Своё бельё я ещё ночью обнаружил под собственной подушкой. Стянул через голову ночную рубашку и попытался надеть. Неудача. Оказывается, стоять на одной ноге я не могу совершенно. Падаю. Пришлось садиться обратно на лавку и сидя натягивать эти дурацкие кальсоны. В общей сложности, кальсоны и футболку с длинными рукавами я минут пять надевал.
Стук в дверь. Почти без паузы та распахивается и в купе влетает девчонка примерно моих лет. Нет, года на два постарше, поправляю я себя. Мне ведь теперь не четырнадцать, а двенадцать.
Девчонка начинает щебетать, что мы скоро приедем, и что я копуша и соня, и что давай быстрее одевайся. Не закрывая рта, она по очереди снимает с вешалки брюки военного покроя, а затем и что-то вроде гимнастёрки. Суёт это мне и я быстро одеваюсь. Удивительно, но, несмотря на страх разоблачения, оделся я легко и быстро. Причём брюки надевал стоя на одной ноге. Никаких проблем на этот раз не возникло. Заодно, пока одевался, вспомнил кто это [Наська, сестра].
А дальше произошло нечто и вовсе удивительное. Девчонка тычет пальцем в стоящие в углу сапоги. Сверху на сапогах лежат какие-то тряпки [портянки]. Подхожу и уверенно, как будто много раз делал такое, наматываю портянки и просовываю ноги в сапоги. Только вот до этого момента портянок я раньше никогда в жизни не носил и лишь теоретически знал, что этот такое.
Прелестно. Так я французского тоже раньше не знал. Алёшка, значит, помогает. Личность я его разрушил (честное слово, случайно), но некоторые навыки сохранились.
В туалет хочу. Опять паника. Не знаю, где он. Опп! Уже знаю. Вспомнил. Именно вспомнил, а не нашёл. Причём я знал, как туалет выглядит изнутри ещё до того, как открыл ведущую в него дверь. Словно был там уже.
В туалете порадовался тому, насколько легко и просто стало мне решать все свои дела по сравнению с моим старым телом [сочувствие]. Пока решал вопросы гигиены, вспомнил об ушибленной коленке [ужас] [паника]. Спустил штаны и кальсоны ниже колен и осмотрел себя.
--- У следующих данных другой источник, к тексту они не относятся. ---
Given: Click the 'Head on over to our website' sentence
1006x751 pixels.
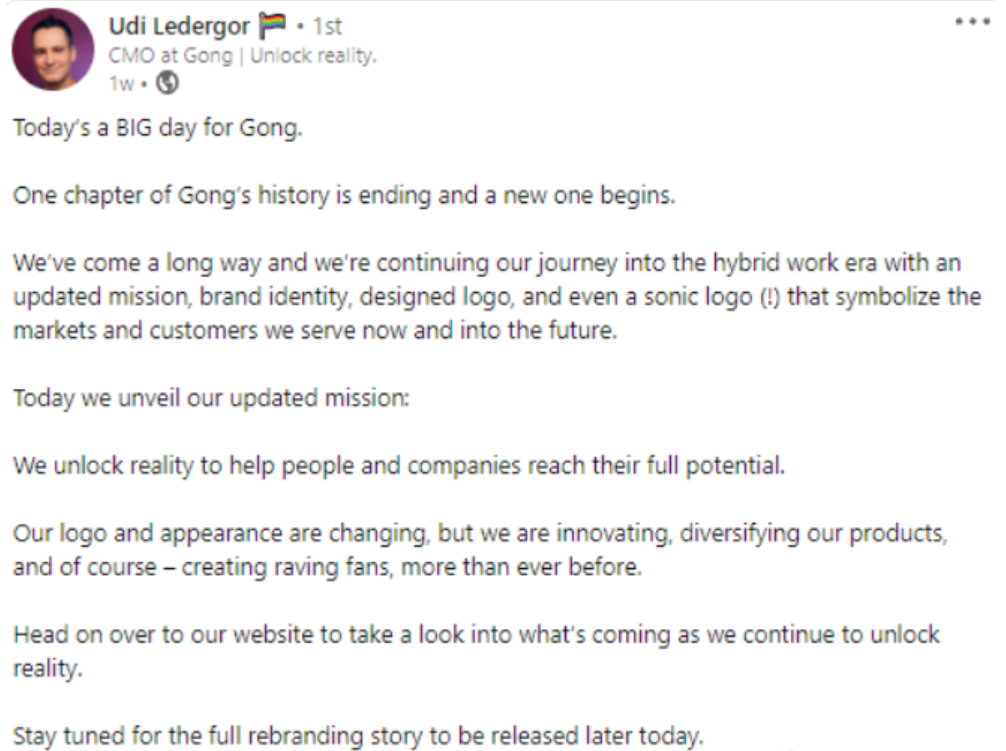Looking at the screenshot, I should [477, 651].
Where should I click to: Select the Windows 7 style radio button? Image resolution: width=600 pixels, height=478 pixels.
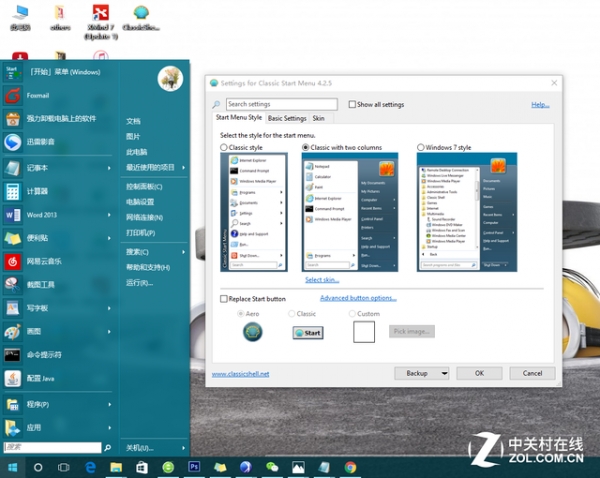[421, 148]
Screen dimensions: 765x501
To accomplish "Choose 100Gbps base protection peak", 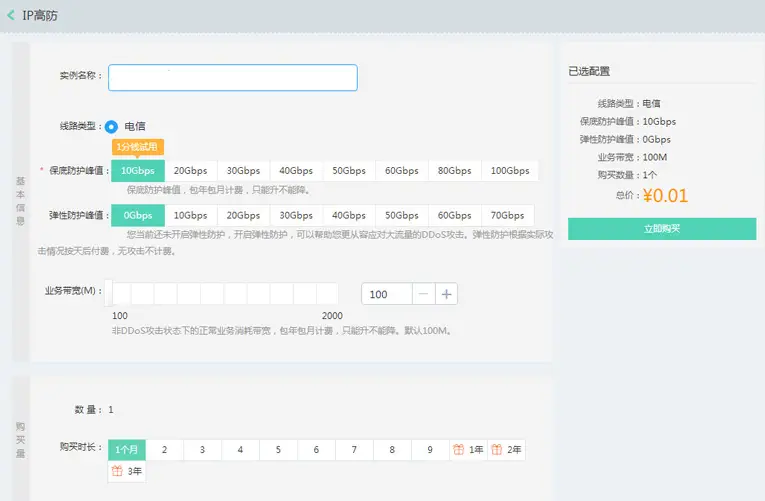I will click(x=510, y=171).
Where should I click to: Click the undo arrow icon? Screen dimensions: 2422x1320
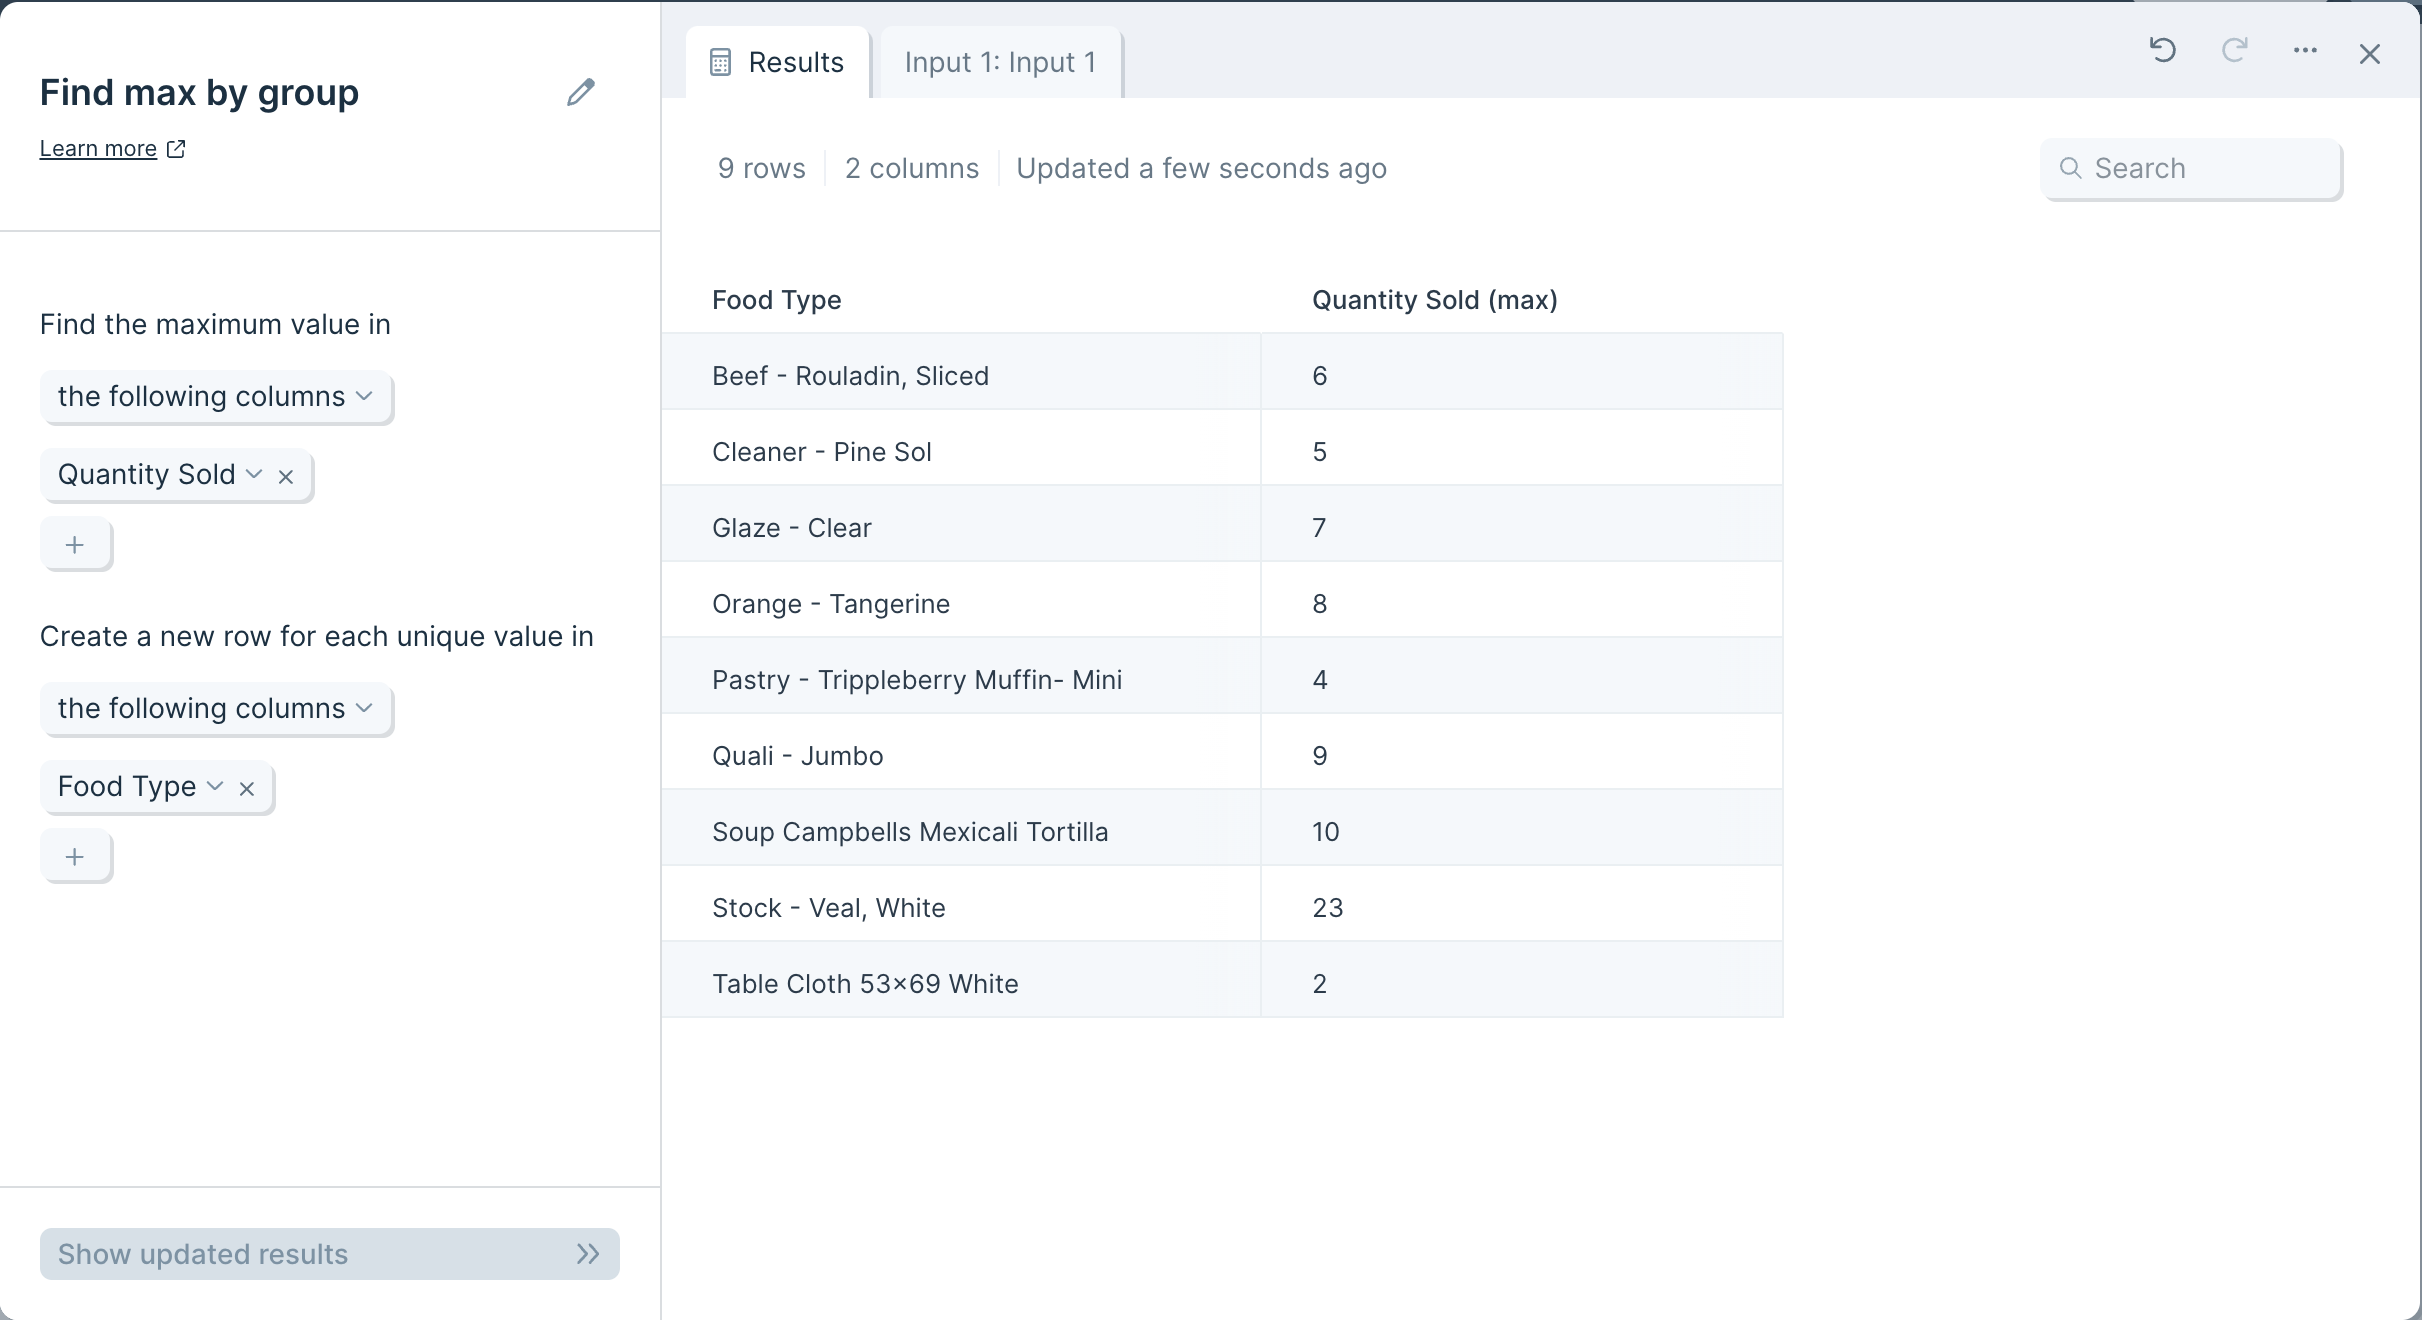point(2162,50)
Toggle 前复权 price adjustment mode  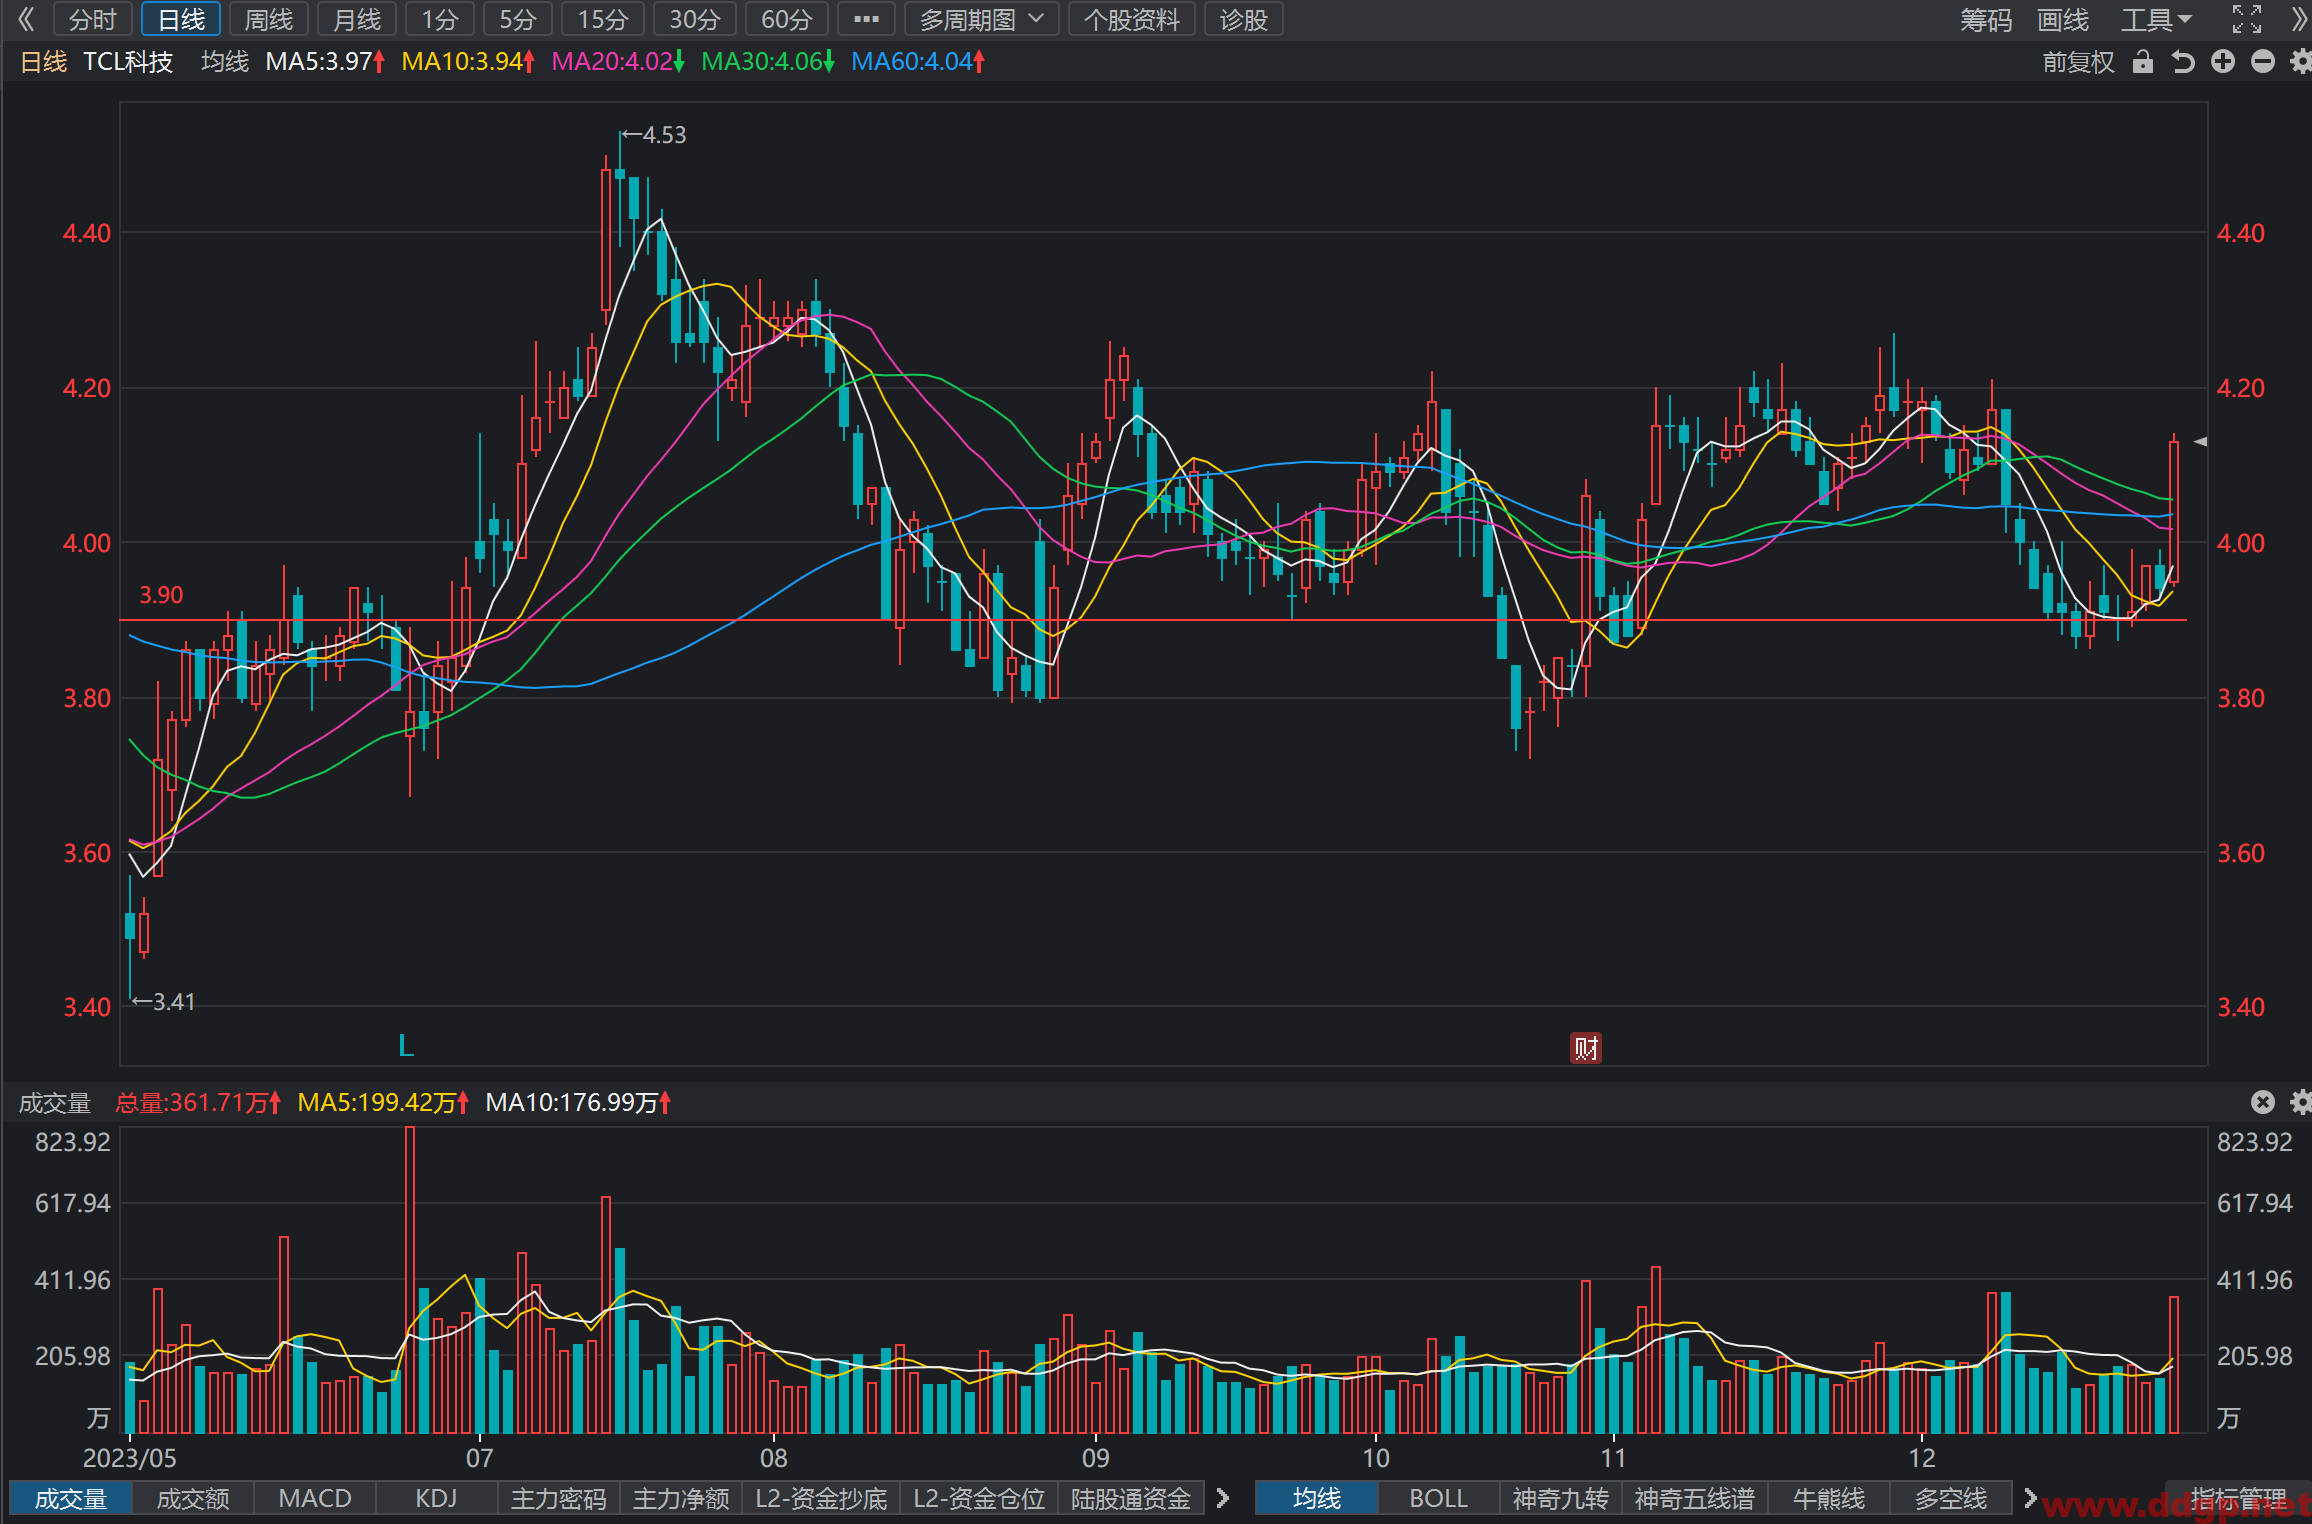coord(2079,62)
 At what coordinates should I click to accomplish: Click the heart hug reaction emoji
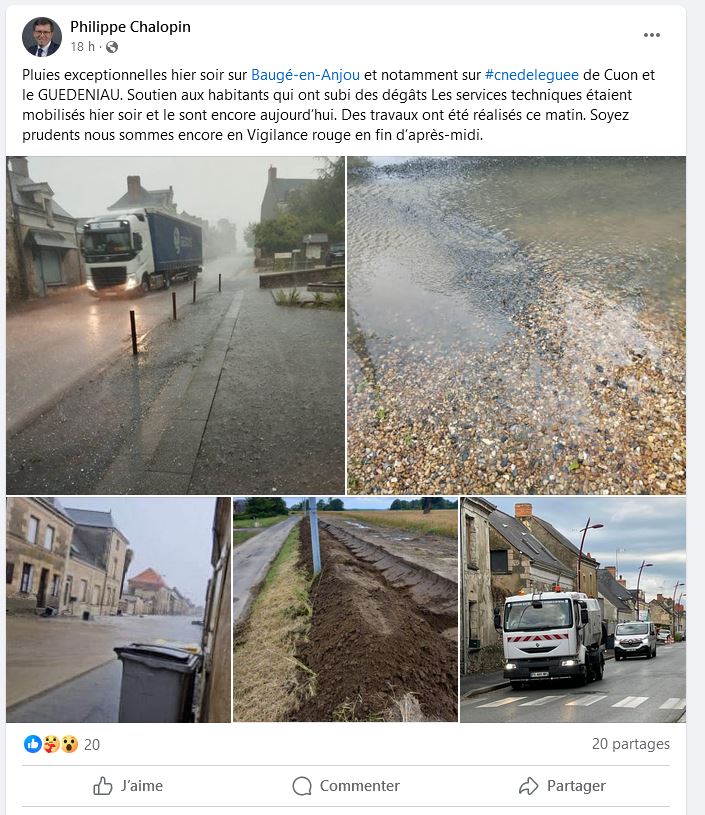tap(51, 744)
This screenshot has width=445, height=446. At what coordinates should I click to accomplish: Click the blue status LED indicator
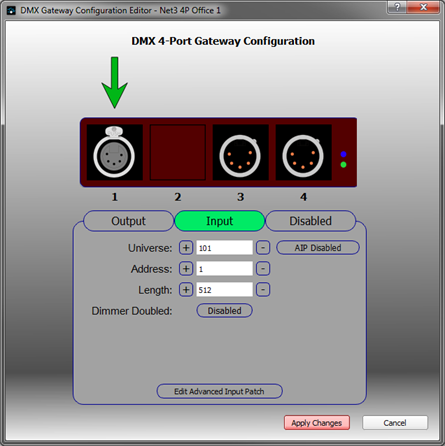[343, 154]
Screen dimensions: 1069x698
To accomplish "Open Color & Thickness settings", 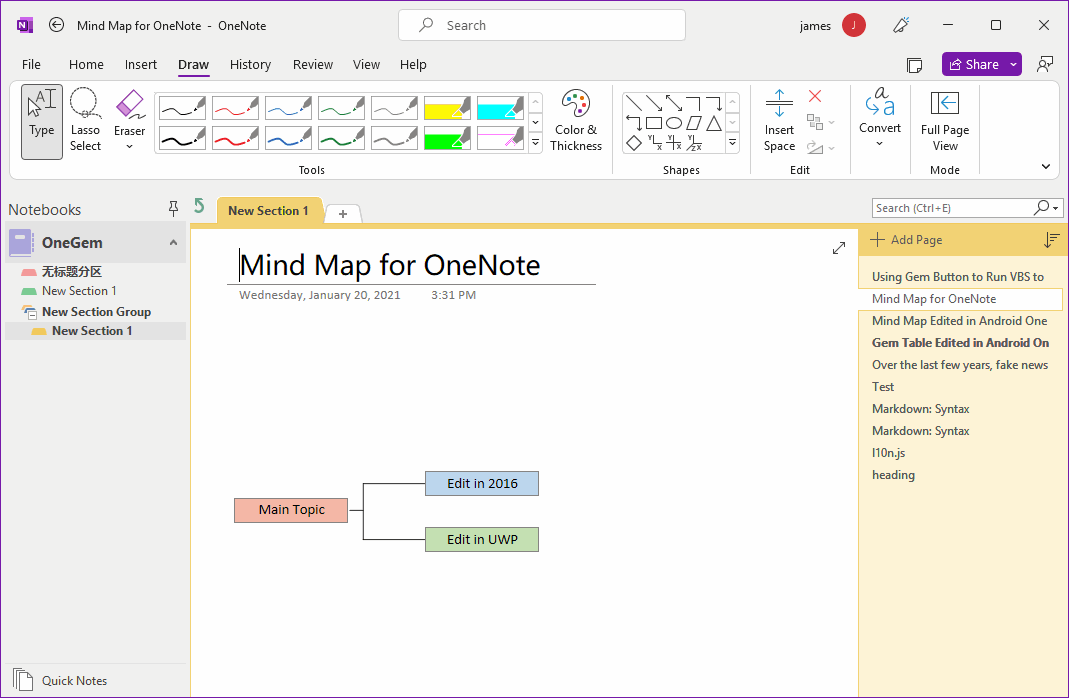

Ну, коленка. Синяк светло-малиновый. Не успел посинеть ещё. И чего тут такого ужасного? Потыкал его пальцем. Почти не больно. Опухоли нет. Просто обычный молодой синяк [недоверие] [надежда] [радость] [недоверие] [недоверие] [радость]. Неожиданно, из глаз хлынули слёзы. Да что за нафиг? Простой синяк. Чего тут реветь? Запихал вглубь себя ревущего Алёшку и пошёл умываться.